# 2Buck



## VANMAN (Jan 14, 2011)

Just wondering if Mr 2Buck is still alive?:blink:
Not been much coming from him lately,But he has maybe a new lady:yes:


----------



## gazman (Apr 29, 2011)

Last I heard he was hooked on some video game.


----------



## cazna (Mar 28, 2010)

Hes been on a little bit, Said hes been into online gaming and a bit over going to work and coming home talking about work, Fair enough too, Im hoping the dude just feels like some space and will pop back in again sometime to let us know how hes doing. Well I hope :notworthy:


----------



## VANMAN (Jan 14, 2011)

gazman said:


> Last I heard he was hooked on some video game.


Hooked on a hooker more like Gaz!!!!


----------



## VANMAN (Jan 14, 2011)

cazna said:


> Hes been on a little bit, Said hes been into online gaming and a bit over going to work and coming home talking about work, Fair enough too, Im hoping the dude just feels like some space and will pop back in again sometime to let us know how hes doing. Well I hope :notworthy:


I miss Mr Buck and Capt,
They r wise old men!!:jester:


----------



## icerock drywall (Nov 13, 2010)

### [Dataset extract]
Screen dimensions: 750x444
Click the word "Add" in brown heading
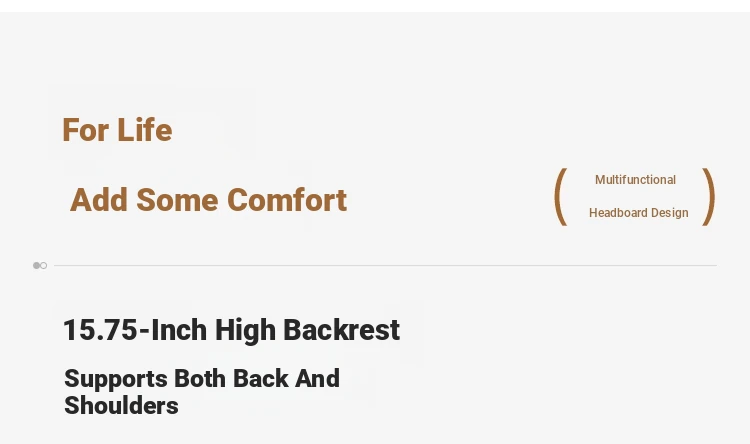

### [Task instructions]
1/ Set down the part of the forum thread about 2Buck between "Just wondering if" and "(Apr 29, 2011)", inclusive.
2/ Which different emoticon codes, written between colons, appear in the forum thread about 2Buck? Name each one once, in order of first appearance.

### [Written responses]
1/
Just wondering if Mr 2Buck is still alive?:blink:
Not been much coming from him lately,But he has maybe a new lady:yes:


----------



## gazman (Apr 29, 2011)

2/ :blink:, :yes:, :notworthy:, :jester: